Cet incubateur disposera de locaux dont l'emplacement n'a pas encore été défini, même si le plateau de Saclay est envisagé. Un centre pilote de prise en charge des cancers pédiatriques va également voir le jour à Chambourcy.

Un rapport européen qui donne le la

La Pr Véronique Trillet-Lenoir porte un rapport sur le renforcement de l’Europe dans la lutte contre le cancer, doté d'un important volet pédiatrique. Prévu pour être voté le 16 février, il propose notamment de réviser les règlements européens des maladies pédiatriques et orphelines, « qui existent depuis 2007 et qui n'ont pas vraiment amélioré les choses, explique l'eurodéputée au « Quotidien ». Aujourd'hui, il n'existe que neuf médicaments innovants spécifiques aux cancers de l'enfant, et seuls 10 % des enfants éligibles y ont accès. »

Concernant les médicaments de l’adulte, « il faut une réglementation des essais cliniques qui incite, pour les cancers graves et fréquents de l'enfant comme le neuroblastome ou le glioblastome, à prévoir un volet pédiatrique dans les essais cliniques », ajoute le Pr Triller-Lenoir.

Le texte propose aussi d'étendre la directive des soins transfrontaliers pour qu'elle prévoie la prise en charge des déplacements et de l'hébergement des malades et de leurs familles et plus seulement le traitement. « Il faut le faire, mais ce n'est qu'une solution provisoire, réagit le Pr Trillet-Lenoir. À terme, il faut développer des capacités locales de prise en charge, et notamment des centres experts. » Le rapport propose aussi la création d'un réseau européen de jeunes ayant survécu au cancer.

« Un autre point très important à mes yeux est le droit à l'oubli, inventé par la France et adopté par cinq pays. Nous devons maintenant nous battre pour qu'il soit aussi adopté par les 22 pays qui restent », insiste le Pr Trillet-Lenoir.

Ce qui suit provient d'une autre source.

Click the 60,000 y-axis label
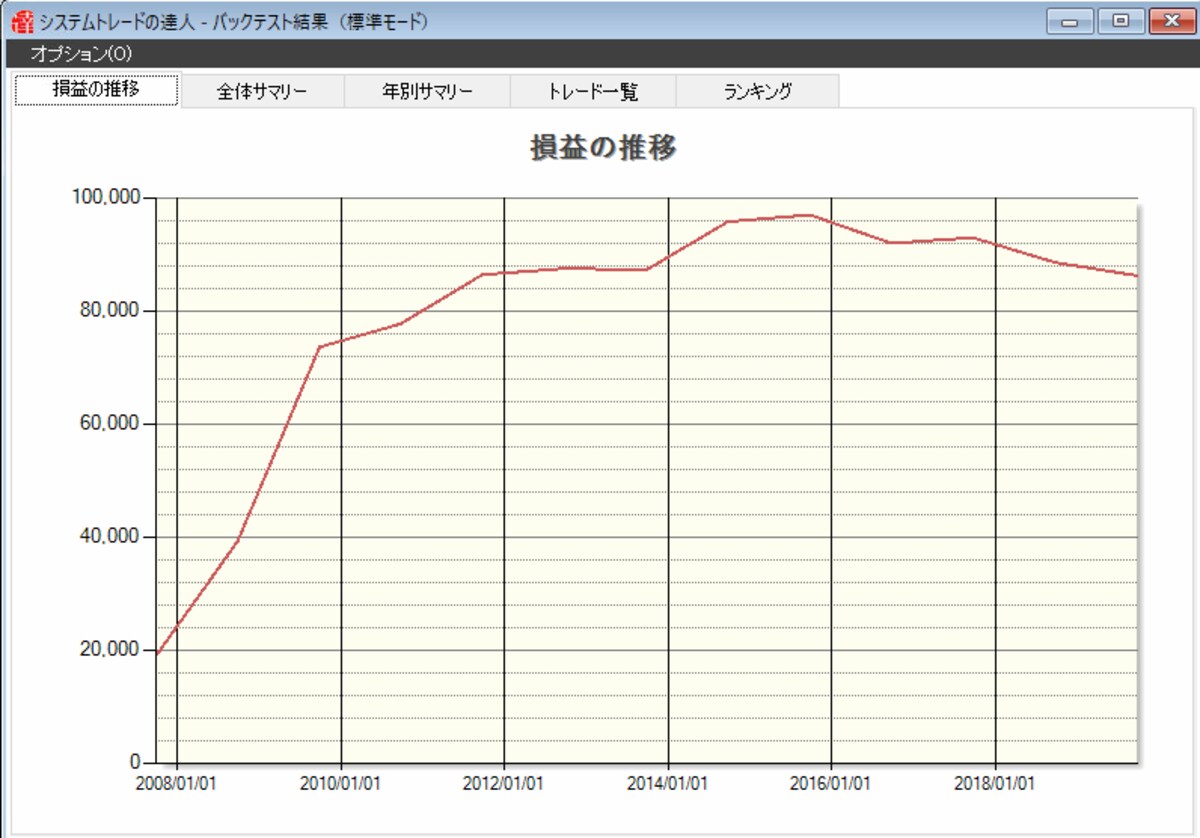Viewport: 1200px width, 838px height. [x=110, y=423]
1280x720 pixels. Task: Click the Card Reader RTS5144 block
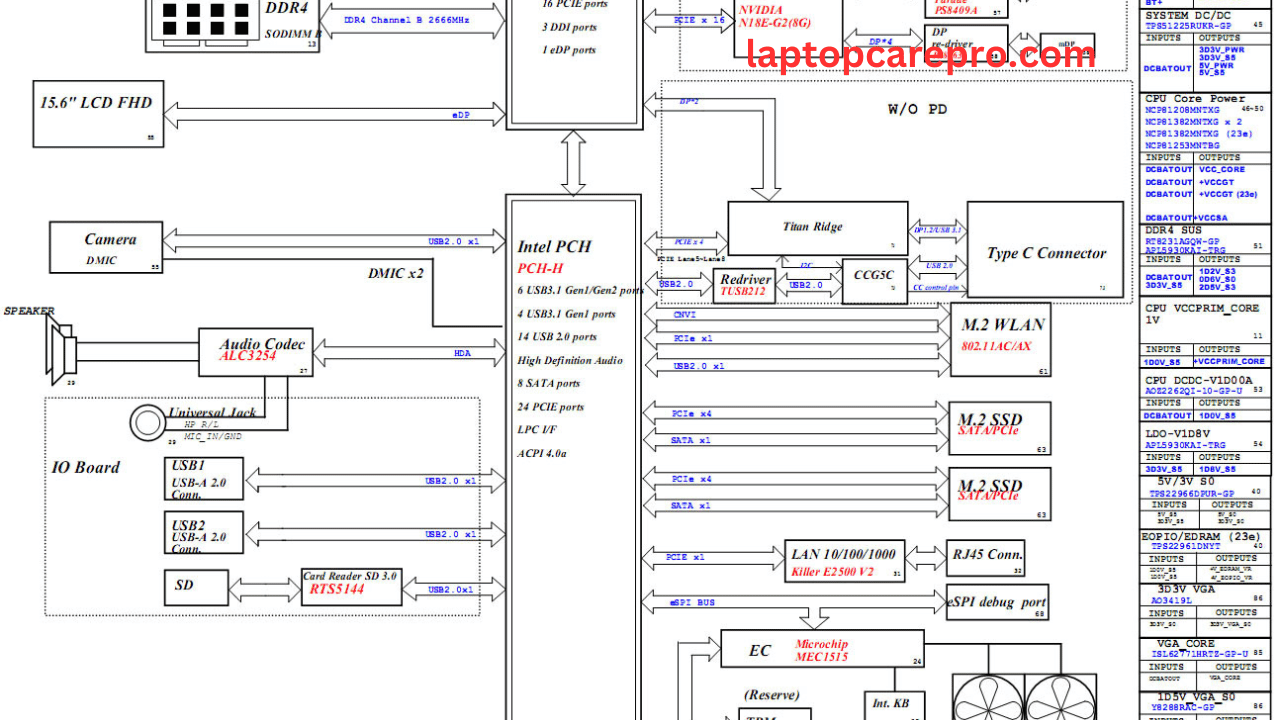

En France, la stratégie décennale de lutte contre les cancers, ainsi que la loi de 2019, impliquent un budget dédié aux cancers de l'enfant. Pour l'heure, « ce n'est pas une réalité opérationnelle : il n'y a que 5 millions d'euros dédiés à la recherche fondamentale, et là encore les cancers pédiatriques sont dilués », détaille Patricia Blanc.

Manque de traitements spécifiques

« Les cancers pédiatriques ont des spécificités et besoin de traitements nouveaux, explique Patricia Blanc. On ne peut plus attendre 10 ans qu'un traitement prouve son efficacité chez l'adulte pour l'adapter à l'enfant. Pour des pathologies causées par la même anomalie moléculaire chez l'adulte et chez l'enfant, on doit pouvoir mettre le même médicament à disposition. »

Problème : les cancers pédiatriques sont un petit marché qui peine à convaincre les laboratoires des investissements nécessaires, par exemple pour comprendre les différences de fonctionnement de l'immunothérapie entre enfants et adultes. C'est d'ailleurs dans l'objectif de résoudre ce problème d'attractivité que le nouveau modèle économique « Made for Kids » a été imaginé.